Updated at 7:38 p.m. on December 20, 2018
Rosa Leon works as a tamale vendor in San Jose, California. But she has to do so on the sly, selling only at night. She considered obtaining permits, but she was daunted by the process. Now, the urban farm-and-food nonprofit Veggielution is helping her apply for them.
In Bangalore, India, Sukumar N. T. sells gobi Manchurian, a fiery Indian-Chinese dish, from a mobile cart. He’s been on this corner, not far from the Rajajinagar IT Park, for seven years, after moving there from a small city about 100 miles west.
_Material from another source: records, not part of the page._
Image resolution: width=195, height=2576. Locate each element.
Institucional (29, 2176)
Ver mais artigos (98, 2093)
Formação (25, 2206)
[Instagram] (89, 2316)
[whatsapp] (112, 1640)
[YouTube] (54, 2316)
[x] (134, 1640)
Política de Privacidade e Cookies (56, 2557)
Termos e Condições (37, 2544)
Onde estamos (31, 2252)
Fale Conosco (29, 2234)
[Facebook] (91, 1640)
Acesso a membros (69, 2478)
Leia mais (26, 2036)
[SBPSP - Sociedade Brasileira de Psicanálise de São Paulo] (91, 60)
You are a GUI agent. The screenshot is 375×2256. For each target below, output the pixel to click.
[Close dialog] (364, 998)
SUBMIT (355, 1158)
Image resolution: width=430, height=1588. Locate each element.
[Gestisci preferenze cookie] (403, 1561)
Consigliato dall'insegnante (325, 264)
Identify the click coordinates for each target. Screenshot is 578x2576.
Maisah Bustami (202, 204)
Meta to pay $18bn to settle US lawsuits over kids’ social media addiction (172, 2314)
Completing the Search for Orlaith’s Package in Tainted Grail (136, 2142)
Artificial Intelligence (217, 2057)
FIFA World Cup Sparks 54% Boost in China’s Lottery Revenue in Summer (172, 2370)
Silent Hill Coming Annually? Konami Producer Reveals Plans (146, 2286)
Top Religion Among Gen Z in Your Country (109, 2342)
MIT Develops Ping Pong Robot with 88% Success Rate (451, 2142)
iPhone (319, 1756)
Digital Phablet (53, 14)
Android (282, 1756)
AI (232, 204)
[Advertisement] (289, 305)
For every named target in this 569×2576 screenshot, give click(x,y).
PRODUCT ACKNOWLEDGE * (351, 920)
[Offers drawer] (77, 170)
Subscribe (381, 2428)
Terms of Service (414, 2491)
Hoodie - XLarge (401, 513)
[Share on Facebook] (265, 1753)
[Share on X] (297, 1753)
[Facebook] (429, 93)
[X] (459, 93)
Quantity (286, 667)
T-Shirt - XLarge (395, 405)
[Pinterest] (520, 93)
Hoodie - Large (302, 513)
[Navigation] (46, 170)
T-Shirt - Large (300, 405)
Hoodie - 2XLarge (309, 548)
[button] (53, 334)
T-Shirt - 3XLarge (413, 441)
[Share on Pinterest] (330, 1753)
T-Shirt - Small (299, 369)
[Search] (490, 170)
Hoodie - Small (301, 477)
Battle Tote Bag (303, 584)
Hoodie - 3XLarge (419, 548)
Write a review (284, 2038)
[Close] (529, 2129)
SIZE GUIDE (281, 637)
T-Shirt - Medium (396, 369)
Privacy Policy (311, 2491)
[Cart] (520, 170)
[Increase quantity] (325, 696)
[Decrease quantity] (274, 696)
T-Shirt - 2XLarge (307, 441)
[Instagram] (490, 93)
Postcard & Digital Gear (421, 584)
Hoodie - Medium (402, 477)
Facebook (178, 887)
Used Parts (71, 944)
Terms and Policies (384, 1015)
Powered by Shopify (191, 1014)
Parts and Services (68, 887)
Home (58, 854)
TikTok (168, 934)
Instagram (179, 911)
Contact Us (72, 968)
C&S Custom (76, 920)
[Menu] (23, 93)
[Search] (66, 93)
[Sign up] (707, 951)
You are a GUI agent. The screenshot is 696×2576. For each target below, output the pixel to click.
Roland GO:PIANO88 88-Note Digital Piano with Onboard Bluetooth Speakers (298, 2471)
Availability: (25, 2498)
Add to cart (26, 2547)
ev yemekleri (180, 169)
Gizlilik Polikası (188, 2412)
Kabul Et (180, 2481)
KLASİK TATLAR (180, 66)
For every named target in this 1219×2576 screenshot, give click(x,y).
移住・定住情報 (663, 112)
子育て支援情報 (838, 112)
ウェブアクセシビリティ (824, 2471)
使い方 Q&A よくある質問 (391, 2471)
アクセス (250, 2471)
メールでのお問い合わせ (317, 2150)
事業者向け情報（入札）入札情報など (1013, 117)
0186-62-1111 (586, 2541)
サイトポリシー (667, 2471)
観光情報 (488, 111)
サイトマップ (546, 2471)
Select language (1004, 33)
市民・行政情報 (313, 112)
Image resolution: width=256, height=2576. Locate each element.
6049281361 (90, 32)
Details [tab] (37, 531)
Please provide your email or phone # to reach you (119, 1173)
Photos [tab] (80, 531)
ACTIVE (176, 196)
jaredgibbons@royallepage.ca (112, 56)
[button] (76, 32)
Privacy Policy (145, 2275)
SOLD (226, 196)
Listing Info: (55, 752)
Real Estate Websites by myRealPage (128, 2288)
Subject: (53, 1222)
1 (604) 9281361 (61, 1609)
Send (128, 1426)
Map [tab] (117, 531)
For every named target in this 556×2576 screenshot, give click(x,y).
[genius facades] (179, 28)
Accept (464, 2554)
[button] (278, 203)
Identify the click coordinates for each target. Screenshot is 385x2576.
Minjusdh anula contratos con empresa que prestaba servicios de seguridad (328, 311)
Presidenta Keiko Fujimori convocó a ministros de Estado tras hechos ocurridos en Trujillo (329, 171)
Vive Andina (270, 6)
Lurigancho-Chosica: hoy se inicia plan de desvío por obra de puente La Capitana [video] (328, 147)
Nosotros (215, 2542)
Every day, the police ask him for 40 to 50 rupees (less than a U.S. dollar), he told me, even though he’s licensed to vend there. “It’s compulsory,” he shrugged. “I don’t want any trouble in the future.”
Bangalore and the Bay Area have a lot in common. They are the tech centers of the world’s second- and third-most-populous countries, respectively, and they both sometimes feel like they’re bursting at the seams. Some economists argue that when tech companies move to cities with rigid housing markets, the value of real wages goes down as the cost of living jumps.
Read: Who gets to live in Silicon Valley?
In the Bay Area, where housing is among the most expensive in the nation, low-income people are being displaced. And in Bangalore—where housing costs have also increased dramatically, and where more and more land is being allocated for tech parks and luxury property development—more than 5,000 residents of a slum near Marathahalli, a suburb that hosts a number of IT companies, have recently been threatened with eviction.
In both places, many street vendors are migrants—Bangalore’s come from other parts of India, while in the Bay Area many hail from Latin America. They and their livelihoods offer a warning about the fate of immigrant service labor in the tech economy: When space is at a premium, the high-profile, high-margin industries tend to take it up, while the low-paid, already precarious jobs that keep them humming are threatened.